In a previous post, I described my experience using RTKLIB to analyze smartphone GNSS data from last year’s Google Smartphone Decimeter Challenge. In that case, I did not get involved until after the competition was complete. After making a few modifications to RTKLIB to handle the relatively low quality smartphone data, I was able to generate a set of solutions that would have placed 5th out of 811 teams in the final standings. I shared the code to duplicate my results in this code release on Github. It includes a custom version of RTKLIB with changes specifically made for the smartphone data, as well as a set of python scripts to automatically run solutions on all of the 2021 Google test rides.
Google is is hosting a second competition this year. It started in the beginning of May and will finish at the end of July. This year I decided to join the fun and submit some results while the competition was still ongoing.
Since last year, I had already incorporated all of the changes that were previously in only the GSDC version of RTKLIB, into the main branch of the demo5 fork of RTKLIB. These are in the latest b34f release, so the special release is no longer required.
Google changed the format of some of the files for this year’s competition and so I did have to rewrite the python scripts. One of the more significant changes they made was to include only one set of phone data for each ride in the test data set. Last year it was possible to combine results from multiple phones on a single ride to improve the results but that is not an option this time.
In order to encourage participation in this year’s competition, I have shared the code and instructions to duplicate my initial attempt on this year’s data in a Kaggle notebook . If followed correctly it will generate a score of 3.135 meters when submitted to Kaggle, the competition host. At the time I first published it, it was good enough for first place. However, the competition has picked up since then, and some teams have taken advantage of this code. It will no longer get you into first place, but it will still put you into a tie for 21st place out of 234 teams. This means that anyone interested in jumping in now can still start near the front of the pack.
Since sharing the notebook, I have made a few local tweaks to the code, config files, and python scripts which improve my score to 2.152 meters. This is currently good enough for first place, but given that there are nearly two months left in the competition, I don’t think this will be good enough to win without further improvements.
To keep things interesting, I don’t plan to share my most recent changes until the competition is complete but anyone who follows some of the suggested hints at the end of my Kaggle notebook should be able to get a good part of the way there. To get all the way there will require a little more ingenuity but I also believe there is still plenty of room for further improvement on my results.
However, I suspect that winning the competition using RTKLIB will require more than just configuration changes and python script changes. I believe it will also require making changes to the RTKLIB code itself.

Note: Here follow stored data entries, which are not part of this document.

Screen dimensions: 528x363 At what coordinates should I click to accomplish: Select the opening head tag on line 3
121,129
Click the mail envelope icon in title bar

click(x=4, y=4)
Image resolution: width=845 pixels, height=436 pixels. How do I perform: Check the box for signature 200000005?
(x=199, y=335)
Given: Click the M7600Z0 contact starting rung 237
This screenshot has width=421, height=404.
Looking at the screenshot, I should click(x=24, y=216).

As anyone who has worked with the RTKLIB code is probably aware, it can be quite a challenging environment to work in. To make things easier and to encourage innovation to the code and algorithms I have recently ported a subset of RTKLIB sufficient to generate PPK solutions into Python which I described in this post. The actual code is available on Github here. I have also generated a second Kaggle notebook with instructions on duplicating the C/C++ version results on the Google data with the Python code. I have not actually submitted the results of this code to Kaggle, but based on results from this year’s training data set, and last year’s test data set, I believe this code should give slightly better results than the C/C++ code.
The python code is primarily intended for those planning to develop or modify algorithms internal to the PPK solutions and not just running the code as-is or with just configuration changes. For those users, the C code will run much faster. However, the python version provides a friendlier development platform. When development is complete, the modified python code can either be run on the complete data set on a faster PC with a little patience, or the completed changes can be fairly easily ported back into the C code since two code sets are very closely aligned. This alignment includes file names, function names, variable names, and comments. The code does not align on a line by line basis because of extensive use of Numpy in the python code, but structurally it is very similar.
Based on the discussion threads on the Kaggle forum for this competition, it appears that most competitors are more familiar with machine learning and post-solution filtering techniques than they are with GNSS theory. I suspect anyone who already has a reasonably solid background in GNSS can do quite well in the competition without an enormous amount of effort. Using some of the tools I describe here should help to get there even more quickly.
My hope is that providing these tools will encourage at least a few more people from the GNSS community to participate and help them to do well. For any of you who decide to take the challenge, I wish you good luck and hope to see you near the top of the leaderboard!
rtklibexplorer 
Thank you, This is excellent work!
But I have a question, how to gracefully calculate and adjust the values of the three variables in (stats-eratio)?
Maybe this question can be expressed more clearly, divided into several parts:
1. How to calculate quantitatively (stats-eratio) (L1, L2, L5)?
2. How to adjust these variables according to the data to achieve a higher Fix rate?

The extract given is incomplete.